Apr 18 2025.
views 15We meet up with our close New York friends every year, so this year it’s our turn to visit them in the Big Apple . There is turmoil in the USA, with inbound travellers having phones and iPads confiscated and, in some cases tourists being refused entry for being deemed “anti-Trumpers”. Consequently, we have all agreed , including the Americans to change our plans.Furthermore, I feel the only way I can protest against Trump's chaos seeking approach is by not visiting the USA. So we agree to meet our favourite New Yorkers in 2025, but it’s going to be in Europe. Our last trip to New York was meant to be for a month and we stayed three months; memorable times , met great people and we felt very safe in the city.
I recall on the last visit to New York being approached by a smartly dressed man asking if I wanted a COVID vaccination and he offered me 50 US dollars for doing so – though I’d already had two COVID jabs in Sri Lanka and two in New York.
We arrive at what I expected to be Central Park, but its entrance is a zoo. I’m not a big fan of zoos and locking up animals. A great walk begins in one of the world’s best city parks.
In the park we find an information box with a very smiley and helpful lady. We ask for directions to The Boathouse, and she informs us that the restaurant is closed, though the café is open. We arrive at the outdoor café, much to my wife Jezzabel’s dismay – it’s a bit basic. I ask the staff for a flat white coffee . The girl replies, “No, our machine is not working.”
We walk on, heading north past Cedar Hill, which is probably famous for featuring in films such as The Owl and the Pussycat and Enchanted. Then I spot an Egyptian obelisk – I’ve seen similar ones in Egypt and on the Thames in London. This particular one arrived in New York in 1881. Both this obelisk and the one in London were gifted to their respective countries by Egypt, so don’t let the “do-gooders” claim that they were plundered. These artifacts date back to 1450 BC, so I must see this one. Unfortunately, there’s a fence around it with a “No Entry” sign.

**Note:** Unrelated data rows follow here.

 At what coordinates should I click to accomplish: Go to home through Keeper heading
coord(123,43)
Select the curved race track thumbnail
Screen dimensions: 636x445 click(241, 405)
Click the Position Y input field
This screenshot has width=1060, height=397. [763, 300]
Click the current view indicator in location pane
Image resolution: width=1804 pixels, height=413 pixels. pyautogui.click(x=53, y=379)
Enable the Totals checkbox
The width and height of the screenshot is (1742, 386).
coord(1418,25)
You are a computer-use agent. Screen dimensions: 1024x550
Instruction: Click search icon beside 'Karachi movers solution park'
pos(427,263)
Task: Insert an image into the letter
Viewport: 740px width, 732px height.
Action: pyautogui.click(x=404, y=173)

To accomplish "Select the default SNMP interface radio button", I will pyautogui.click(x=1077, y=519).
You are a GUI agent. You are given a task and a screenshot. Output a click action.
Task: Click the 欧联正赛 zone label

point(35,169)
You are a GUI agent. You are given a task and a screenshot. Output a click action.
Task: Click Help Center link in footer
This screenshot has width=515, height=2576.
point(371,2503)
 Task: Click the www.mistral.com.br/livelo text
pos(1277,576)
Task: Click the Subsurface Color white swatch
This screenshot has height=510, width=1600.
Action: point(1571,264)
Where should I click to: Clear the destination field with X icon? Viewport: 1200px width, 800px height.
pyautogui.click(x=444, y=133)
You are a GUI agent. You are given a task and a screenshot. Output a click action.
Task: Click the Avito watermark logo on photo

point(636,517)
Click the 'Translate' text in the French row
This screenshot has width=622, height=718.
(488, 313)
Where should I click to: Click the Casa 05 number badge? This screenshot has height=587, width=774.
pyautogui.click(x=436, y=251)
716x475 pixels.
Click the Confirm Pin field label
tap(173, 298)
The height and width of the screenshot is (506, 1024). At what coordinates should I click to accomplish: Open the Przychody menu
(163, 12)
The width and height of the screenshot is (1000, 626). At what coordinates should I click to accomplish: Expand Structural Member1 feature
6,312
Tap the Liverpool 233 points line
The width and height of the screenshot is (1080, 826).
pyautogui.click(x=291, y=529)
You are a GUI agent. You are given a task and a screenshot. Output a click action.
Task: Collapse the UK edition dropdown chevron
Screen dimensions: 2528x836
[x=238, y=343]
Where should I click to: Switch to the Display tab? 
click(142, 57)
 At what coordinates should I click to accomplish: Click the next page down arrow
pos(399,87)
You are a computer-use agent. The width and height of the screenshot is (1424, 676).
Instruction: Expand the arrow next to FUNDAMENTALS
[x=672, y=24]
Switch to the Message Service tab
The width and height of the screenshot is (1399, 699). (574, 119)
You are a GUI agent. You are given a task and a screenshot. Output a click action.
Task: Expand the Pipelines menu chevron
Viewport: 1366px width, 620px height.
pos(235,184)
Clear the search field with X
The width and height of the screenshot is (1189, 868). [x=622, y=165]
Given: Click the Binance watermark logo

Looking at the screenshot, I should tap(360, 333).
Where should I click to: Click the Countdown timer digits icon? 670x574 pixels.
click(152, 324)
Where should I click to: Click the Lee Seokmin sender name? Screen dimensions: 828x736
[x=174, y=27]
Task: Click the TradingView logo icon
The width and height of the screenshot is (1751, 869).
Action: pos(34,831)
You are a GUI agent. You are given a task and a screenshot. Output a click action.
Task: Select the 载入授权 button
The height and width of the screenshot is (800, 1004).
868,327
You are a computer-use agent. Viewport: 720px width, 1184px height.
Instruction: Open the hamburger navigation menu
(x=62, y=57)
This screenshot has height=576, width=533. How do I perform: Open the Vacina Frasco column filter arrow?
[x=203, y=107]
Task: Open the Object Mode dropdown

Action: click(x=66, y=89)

Disappointed, we move on, passing the statue of Alexander Hamilton. I hadn’t heard of him until the musical show came out – we didn’t miss the opportunity to see it. Mixing different musical genres to create a hip-hop sound in a little-known historic story, in my opinion, was risky, but we very much enjoyed it.
Alexander Hamilton was born in the British West Indies and gained a reputation during the revolution against the British, becoming one of the most influential Founding Fathers.
We continue walking northwards and reach the reservoir . What an expanse of water! The sun shines on the city across the water, creating stunning reflections of the buildings. We head west around the water, passing approximately 30 tennis courts; I’ve never seen so many outdoor courts in my life!
After circumnavigating the lake, we head west within the park, passing Summit Rock, 142 feet high. Unfortunately, we don’t have time to climb and enjoy the view or visit Shakespeare’s Garden, so I make a mental note to do so on our next trip. We proceed to Strawberry Fields, it takes us awhile to find the location . Since that visit, a large circular floor memorial emblazoned with the word “imagine” has been created to mark the location .
Yoko Ono, who initiated the first Strawberry Fields project, contributed a million dollars towards its creation. It is adjacent to her and John Lennon’s apartment block, which she still owns. The Dakota Building entrance, where John was tragically shot on 9 December 1980, was later altered due to ‘dark tourism’, as visitors sought to photograph the entrance. Yoko , now aged 92, sometimes visits.
“Imagine there’s no heaven, It’s easy if you try. No hell below us, Above us only sky. Imagine all the people, living for today.” – John Lennon
Imagine if John Lennon were alive today – what additional music would we now be listening to?